1074. Random Thoughts

I wonder about the selection process to be part of a live studio audience. Often the dress is so disparate that I am left to wonder if these are fledgling actors or merely hollywood locals who do this sort of thing for kicks. I’m writing this as I am taking a break from writing a story. There is a rush on the work, so I’m up near two AM trying to grind out the 20 page beast. I think my best writing happens after 9 AM, but that isn’t really an option at this point. We are still in the midst of a busy school year and I don’t have the time to write during normal hours. After school ends I plan to reevaluate a great many things, including priorities. The goal–the main goal–is to make a living as a writer. That means devoting a significant amount of time and mental energy to advancing my craft before all else. I want that for myself.
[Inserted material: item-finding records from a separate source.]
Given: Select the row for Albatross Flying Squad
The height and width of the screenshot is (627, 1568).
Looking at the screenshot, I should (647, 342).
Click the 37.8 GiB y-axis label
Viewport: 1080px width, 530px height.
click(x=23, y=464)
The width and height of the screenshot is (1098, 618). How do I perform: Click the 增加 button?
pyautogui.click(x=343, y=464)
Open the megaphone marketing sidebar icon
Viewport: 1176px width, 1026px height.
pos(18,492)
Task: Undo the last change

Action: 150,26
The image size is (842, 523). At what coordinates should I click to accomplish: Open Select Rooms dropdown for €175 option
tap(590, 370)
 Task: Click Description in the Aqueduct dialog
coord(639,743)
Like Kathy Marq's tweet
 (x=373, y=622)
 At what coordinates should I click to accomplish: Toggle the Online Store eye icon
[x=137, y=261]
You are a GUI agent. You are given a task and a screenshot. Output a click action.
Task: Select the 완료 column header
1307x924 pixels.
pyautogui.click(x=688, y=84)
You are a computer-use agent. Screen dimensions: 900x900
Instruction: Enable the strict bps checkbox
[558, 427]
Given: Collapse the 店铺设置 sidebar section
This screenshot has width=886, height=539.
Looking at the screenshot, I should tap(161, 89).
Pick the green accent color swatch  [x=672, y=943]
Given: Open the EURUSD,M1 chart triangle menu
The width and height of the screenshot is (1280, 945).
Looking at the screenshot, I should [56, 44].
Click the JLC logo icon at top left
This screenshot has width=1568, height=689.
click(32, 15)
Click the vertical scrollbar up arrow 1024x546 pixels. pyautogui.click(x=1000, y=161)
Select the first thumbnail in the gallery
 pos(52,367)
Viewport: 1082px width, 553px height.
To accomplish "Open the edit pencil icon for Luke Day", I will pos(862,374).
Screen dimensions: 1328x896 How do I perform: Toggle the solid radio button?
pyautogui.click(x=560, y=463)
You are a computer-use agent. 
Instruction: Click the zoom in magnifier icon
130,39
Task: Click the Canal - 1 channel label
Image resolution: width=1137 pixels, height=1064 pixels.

1074. Reflections on a Monday Night

Another day, another lack of access to my own website. At some point I will find the time and energy to deal with it, but in the meanwhile, I will continue the work here. The work is the important thing; not the website, not the hits or links or any of that stuff. This started as a way to keep me motivated and writing every single day. It was meant to ensure that, even through the toughest times (like now) I would put ten minutes of my day towards the one thing that defines who I am. The site is important in the sense that it keeps me honest. The idea that there is one reader out there expecting me to post on a daily basis forces me to maintain the posts. For that reason alone I am sad and sorry that the website is not able to be updated at this time.

Maybe it is a good thing. The blog has been really depressing the last few weeks. I find myself in a state of exhaustion that threatens to hinder my normally jovial mood. Worse still, the kids are a hot mess and that means they need more time and attention than I am capable of. Where does that leave me time? It doesn’t. My friend set herself up for a massage this weekend and I think I ought to add that to my Friday schedule as well.

I definitely could use it.

1073. No Web Service Here

I am starting to sense that this website situation might be a real problem. For days now I have been able to view the site but unable to access it. I will admit that very little mental energy was directed towards this cause, but I do recognize the need (now) to consider it. I am still extremely tired and mentally depleted. I want to sit by the pool and think.I want to chill. I want to forget about work and about school and about dressing nice. I want to go to the movies and enjoy something senseless for hours. I want to be apart from myself and my responsibilities.

I want a massage.

I want to know that this feeling inside of me can be abated by rest and the thoughts of utter burn out will fly the way of birds in winter. I have so many wants and there is so much that needs to happen. I know that I am capable of very hard work when moved to do so, but I feel like that hard work should be rewarded by a sufficient vegetative time period–which has failed to occur in recent months. Parents don’t get an off day, because kids don’t have an off switch.

1071. Machaca

After a downright lazy 10 minutes yesterday, my blog was extremely hesitant to let me log in. Hours passed and I still couldn’t have another go at it. I suppose it could have been a tech error, but as a man searching for motivation I am liable to believe the system wanted me out. I’m writing this now in Evernote with hopes of being able to one day log into the system. Today’s post is a bit of a machaca–everything thrown in. My mind is all over the place with taxes due, a minecraft obsession, birthdays, kids soccer seasons, school, writing, marriage, etc. So much is happening that very little actually gets accomplished. A new though in my cluttered brain is the idea that Sandy Hook was a hoax. I don’t believe this at all, but the idea that so many people with so much time to think have still managed to cry conspiracy has me a bit concerned. Here is what I’m going to do about it: I’m going to make it a theme next year and we’ll talk about conspiracy theories in parallel with cults.

There is always much fun to be had with teaching.

Some thoughts:

1. Today’s John Jay and Rich show had a bust that was more ‘Catch a Predator’ than it was bust a cheater. Crazy possible pedo bear situation there.